La parcelle est divisée en un Lot 1 de 998 m2 au profit de Madiambal Diagne à travers sa Sci Pharaon, en un Lot 2 de 1000 m2 au profit de la Sci Soleil Immobilière et en un Lot 3 de 1000 m2 au profit de Issa Gassama. Le reliquat de 5738 m2 au profit de Issa Gassama. C’est en faisant l’état des lieux pour le compte de la Collectivité que les membres de sa commission ad hoc ont découvert au niveau des Domaines que le TF 1751 NGA avait été amputé. Usant d’arguments pertinents et convaincants, l’Association dirigée aujourd’hui par le Pr Babacar Guèye a pu faire accepter par un juge l’inscription d’une pré-notation non seulement sur la partie faisant l’objet d’une dation en paiement mais aussi sur le titre foncier global ! Mieux, informent nos interlocuteurs, la religion du juge a été trompée et l’acte ayant rendu possible la dation en paiement va être attaqué devant la justice.

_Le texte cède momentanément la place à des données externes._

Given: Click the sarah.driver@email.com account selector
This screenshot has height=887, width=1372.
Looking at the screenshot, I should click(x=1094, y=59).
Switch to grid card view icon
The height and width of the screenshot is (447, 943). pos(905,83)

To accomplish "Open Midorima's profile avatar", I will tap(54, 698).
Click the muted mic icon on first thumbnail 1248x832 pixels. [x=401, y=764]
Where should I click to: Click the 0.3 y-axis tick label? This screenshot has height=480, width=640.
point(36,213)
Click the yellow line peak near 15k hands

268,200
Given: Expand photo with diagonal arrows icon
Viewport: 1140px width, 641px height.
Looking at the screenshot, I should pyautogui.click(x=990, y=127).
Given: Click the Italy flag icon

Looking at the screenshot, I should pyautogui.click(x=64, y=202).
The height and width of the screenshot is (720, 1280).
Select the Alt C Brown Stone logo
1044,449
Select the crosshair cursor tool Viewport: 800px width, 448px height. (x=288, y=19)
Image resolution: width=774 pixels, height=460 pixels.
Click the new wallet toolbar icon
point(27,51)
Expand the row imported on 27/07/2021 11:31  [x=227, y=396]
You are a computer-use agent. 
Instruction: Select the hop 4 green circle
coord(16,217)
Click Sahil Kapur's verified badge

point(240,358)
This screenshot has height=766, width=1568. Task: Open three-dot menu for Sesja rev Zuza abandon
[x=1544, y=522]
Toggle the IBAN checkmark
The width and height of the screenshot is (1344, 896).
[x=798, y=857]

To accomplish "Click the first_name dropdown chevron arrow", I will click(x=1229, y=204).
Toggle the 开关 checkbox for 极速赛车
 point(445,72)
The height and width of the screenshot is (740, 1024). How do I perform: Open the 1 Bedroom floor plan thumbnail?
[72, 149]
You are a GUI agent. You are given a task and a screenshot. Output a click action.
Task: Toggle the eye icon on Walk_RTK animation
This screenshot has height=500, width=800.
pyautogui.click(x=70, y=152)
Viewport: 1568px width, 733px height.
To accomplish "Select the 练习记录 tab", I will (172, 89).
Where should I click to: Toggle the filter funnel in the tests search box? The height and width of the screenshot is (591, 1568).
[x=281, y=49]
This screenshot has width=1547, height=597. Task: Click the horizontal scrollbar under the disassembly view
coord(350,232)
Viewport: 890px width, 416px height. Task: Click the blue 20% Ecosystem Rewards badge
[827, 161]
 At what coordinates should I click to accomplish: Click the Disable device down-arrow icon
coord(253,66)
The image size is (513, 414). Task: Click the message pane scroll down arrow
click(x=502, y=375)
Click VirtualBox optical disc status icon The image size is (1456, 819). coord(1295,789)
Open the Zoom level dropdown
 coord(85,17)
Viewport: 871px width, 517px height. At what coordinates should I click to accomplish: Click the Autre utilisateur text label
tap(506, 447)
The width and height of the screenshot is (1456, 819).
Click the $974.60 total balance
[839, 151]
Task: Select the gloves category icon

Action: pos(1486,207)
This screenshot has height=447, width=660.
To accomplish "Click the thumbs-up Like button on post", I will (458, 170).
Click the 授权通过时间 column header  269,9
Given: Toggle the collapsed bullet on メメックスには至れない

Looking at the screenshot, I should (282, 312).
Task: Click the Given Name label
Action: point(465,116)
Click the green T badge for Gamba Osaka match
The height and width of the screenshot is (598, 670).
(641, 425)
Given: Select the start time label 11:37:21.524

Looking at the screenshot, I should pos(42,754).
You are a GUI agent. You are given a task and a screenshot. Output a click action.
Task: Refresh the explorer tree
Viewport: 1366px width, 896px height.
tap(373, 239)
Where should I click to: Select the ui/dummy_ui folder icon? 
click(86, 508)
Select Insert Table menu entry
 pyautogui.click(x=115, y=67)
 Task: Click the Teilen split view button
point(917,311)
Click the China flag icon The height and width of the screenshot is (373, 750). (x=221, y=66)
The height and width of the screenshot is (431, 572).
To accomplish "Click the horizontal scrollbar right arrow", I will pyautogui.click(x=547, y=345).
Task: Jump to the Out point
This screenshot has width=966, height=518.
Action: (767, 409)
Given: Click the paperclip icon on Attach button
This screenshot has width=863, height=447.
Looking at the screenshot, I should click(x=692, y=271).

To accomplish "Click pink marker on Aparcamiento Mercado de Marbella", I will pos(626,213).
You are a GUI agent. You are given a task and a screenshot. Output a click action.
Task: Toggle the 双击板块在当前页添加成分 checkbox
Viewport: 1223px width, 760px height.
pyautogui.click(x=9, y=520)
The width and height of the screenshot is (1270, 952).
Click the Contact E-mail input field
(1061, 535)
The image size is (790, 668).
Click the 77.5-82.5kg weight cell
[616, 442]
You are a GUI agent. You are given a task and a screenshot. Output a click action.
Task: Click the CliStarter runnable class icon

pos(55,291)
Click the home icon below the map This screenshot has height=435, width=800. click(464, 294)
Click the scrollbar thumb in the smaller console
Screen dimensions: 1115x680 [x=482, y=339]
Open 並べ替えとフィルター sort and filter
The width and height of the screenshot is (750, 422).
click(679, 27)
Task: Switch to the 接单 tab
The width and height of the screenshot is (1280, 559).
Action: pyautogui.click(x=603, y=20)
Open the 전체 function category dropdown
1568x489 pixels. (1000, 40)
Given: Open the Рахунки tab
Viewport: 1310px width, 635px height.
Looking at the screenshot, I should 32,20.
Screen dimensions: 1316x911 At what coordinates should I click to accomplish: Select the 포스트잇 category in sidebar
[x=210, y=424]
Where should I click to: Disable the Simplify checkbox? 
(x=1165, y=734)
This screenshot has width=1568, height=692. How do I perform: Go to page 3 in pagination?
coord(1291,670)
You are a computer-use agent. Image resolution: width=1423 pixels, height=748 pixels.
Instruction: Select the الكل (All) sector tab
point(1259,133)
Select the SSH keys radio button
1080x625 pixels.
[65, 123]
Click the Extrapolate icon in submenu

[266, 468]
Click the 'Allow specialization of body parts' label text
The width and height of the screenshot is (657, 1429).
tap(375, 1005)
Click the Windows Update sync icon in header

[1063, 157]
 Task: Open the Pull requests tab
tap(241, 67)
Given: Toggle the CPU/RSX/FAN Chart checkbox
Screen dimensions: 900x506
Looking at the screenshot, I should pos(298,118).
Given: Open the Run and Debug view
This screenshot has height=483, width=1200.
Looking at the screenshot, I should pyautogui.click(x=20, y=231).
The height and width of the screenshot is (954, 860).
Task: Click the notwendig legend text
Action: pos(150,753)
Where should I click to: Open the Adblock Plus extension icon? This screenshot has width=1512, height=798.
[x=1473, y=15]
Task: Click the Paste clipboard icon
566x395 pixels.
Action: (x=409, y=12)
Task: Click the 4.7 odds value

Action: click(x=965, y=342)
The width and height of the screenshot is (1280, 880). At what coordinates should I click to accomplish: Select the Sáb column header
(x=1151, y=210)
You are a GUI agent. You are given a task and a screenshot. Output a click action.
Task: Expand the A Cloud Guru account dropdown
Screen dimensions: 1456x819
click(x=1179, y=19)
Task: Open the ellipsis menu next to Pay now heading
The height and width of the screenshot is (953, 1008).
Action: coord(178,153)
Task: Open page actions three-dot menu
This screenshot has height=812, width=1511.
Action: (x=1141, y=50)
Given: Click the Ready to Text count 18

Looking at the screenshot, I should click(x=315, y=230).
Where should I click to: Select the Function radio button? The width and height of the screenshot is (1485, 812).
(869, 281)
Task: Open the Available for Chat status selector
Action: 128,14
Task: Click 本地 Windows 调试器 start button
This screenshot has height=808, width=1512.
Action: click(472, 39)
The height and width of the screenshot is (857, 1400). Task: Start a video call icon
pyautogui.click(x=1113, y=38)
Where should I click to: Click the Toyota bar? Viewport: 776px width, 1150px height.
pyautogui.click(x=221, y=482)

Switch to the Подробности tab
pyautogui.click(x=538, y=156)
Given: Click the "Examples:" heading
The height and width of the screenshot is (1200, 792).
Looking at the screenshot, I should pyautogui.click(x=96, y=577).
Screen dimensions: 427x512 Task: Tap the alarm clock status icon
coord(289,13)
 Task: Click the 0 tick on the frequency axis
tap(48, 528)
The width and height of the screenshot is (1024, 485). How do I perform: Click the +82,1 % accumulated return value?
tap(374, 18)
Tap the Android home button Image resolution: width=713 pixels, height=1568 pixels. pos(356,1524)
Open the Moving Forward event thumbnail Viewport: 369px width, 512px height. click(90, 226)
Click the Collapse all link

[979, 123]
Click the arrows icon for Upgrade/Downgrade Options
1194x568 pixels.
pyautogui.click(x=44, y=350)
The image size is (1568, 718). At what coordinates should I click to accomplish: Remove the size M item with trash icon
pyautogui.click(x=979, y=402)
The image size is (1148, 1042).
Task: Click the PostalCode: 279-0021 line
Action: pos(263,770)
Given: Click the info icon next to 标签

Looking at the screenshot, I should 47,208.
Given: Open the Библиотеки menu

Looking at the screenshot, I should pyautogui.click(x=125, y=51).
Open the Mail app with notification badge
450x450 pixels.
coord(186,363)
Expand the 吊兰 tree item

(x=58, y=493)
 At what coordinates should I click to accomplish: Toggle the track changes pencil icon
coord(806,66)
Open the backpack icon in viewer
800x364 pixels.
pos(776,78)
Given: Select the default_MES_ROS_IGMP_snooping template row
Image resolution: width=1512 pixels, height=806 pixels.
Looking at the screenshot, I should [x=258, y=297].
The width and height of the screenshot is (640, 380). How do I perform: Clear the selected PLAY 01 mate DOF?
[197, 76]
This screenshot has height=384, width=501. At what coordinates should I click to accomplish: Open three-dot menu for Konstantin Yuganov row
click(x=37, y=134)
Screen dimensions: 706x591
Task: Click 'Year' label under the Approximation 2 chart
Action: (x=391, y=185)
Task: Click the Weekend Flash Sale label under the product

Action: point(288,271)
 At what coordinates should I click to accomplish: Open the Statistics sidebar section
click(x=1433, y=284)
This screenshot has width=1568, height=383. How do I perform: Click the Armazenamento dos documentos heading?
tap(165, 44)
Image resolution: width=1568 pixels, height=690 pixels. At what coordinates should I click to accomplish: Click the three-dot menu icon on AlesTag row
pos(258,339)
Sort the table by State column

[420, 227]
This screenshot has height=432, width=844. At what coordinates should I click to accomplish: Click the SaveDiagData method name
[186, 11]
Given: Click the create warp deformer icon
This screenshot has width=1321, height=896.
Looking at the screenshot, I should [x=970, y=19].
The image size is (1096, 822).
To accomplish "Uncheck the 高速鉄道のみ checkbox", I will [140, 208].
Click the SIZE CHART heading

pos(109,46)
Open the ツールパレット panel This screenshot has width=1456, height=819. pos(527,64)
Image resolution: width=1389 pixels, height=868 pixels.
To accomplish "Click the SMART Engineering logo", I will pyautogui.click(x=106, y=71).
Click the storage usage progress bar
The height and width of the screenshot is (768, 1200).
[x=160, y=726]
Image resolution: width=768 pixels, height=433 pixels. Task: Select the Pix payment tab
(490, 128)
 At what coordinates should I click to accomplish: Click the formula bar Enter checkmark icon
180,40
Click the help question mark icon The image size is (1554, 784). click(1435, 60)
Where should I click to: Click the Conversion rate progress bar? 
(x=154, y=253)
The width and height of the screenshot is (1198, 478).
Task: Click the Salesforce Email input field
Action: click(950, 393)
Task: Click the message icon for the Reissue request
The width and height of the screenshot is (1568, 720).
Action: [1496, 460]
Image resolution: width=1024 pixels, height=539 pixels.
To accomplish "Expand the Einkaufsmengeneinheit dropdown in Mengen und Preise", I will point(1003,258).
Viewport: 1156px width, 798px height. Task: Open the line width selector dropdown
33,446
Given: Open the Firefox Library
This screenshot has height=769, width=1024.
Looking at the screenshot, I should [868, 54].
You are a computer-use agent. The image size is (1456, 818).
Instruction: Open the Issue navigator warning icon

Pour dire que la bataille judiciaire ne fait que commencer…

Un projet de 100 milliards sur le site litigieux

D’après toujours les responsables de l’Association, Diaraf Youssou Ndoye et son clan auraient vendu plus de 150 parcelles à 25 millions de francs l’unité. Or, expliquent-ils, « ces parcelles ne sont pas destinées à être vendues. Il s’agit juste d’autorisations d’occuper octroyées à des fils de Ouakam qui sont les seuls ayants droit, l’objectif étant de lutter contre la promiscuité dans le village. Ces terres appartenant à 29.000 Ouakamois, les 1000 happy few qui en bénéficient doivent donc indemniser les 28.000 autres qui ne peuvent pas en jouir. D’où l’instauration d’une contribution symbolique de 2.500.000 francs par bénéficiaire. Au bout de 12 ans, les attributaires verseront une somme complémentaire pour devenir propriétaires. Mais, encore une fois, en aucune façon ces 1000 parcelles ne sont à vendre à plus forte raison à des allogènes » tiennent à préciser nos interlocuteurs.

En tout cas, le compte ouvert par le Diaraf Youssou Ndoye dans les livres de la Bicis a enregistré des mouvements totalisant 176 millions de francs à raison de 2.500.000 francs par attributaire. Pour le reste de l’argent, mystère et boule de gomme ! Le président Pr Babacar Guèye et ses amis s’étonnent du parti-pris de l’Administration, notamment du ministre de l’Urbanisme, M. Abdou Karim Fofana, qui ont pris fait et cause pour le clan du Diaraf Youssou Ndoye. « On ne sait pas qui se trouve sur la liste d’attributaires introduite au niveau du ministre et la DSCOS elle-même, en menant son enquête, n’a rencontré que des membres de l’autre partie » s’insurgent-ils tout en estimant que le ministre Fofana a tous les éléments en main pour rapporter son arrêté.

Plus grave, soutiennent-ils, « le ministre veut nous priver de 13 milliards de francs (Ndlr, 1000 parcelles à 13 millions l’unité décomposés en 2.500.000 francs versés au moment de l’attribution et 10.500.000 dans douze ans) représentant l’indemnisation des 28.000 Ouakamois non bénéficiaires puisque les terrains leur appartiennent communément ». En conclusion, nos interlocuteurs informent qu’un projet nécessitant un investissement de 100 milliards de francs va être réalisé sur le site litigieux. « La communauté s’oppose à tout morcellement sur le Super Plateau parce qu’il ne reste plus que 15 % de la superficie totale. Or, elle a des projets sur ce site où elle va réaliser un investissement de 100 milliards de francs » martèlent le Pr Babacar Guèye et ses amis. Ce projet va être porté par une fondation et il va assurer la continuité de l’activité économique des carrières. « Cette aliénation, c’est une agression culturelle contre nos valeurs. La signature du ministre détruit le ciment de notre Collectivité et fout en l’air la cohésion de notre société construite depuis des siècles ! » s’emporte un Frey.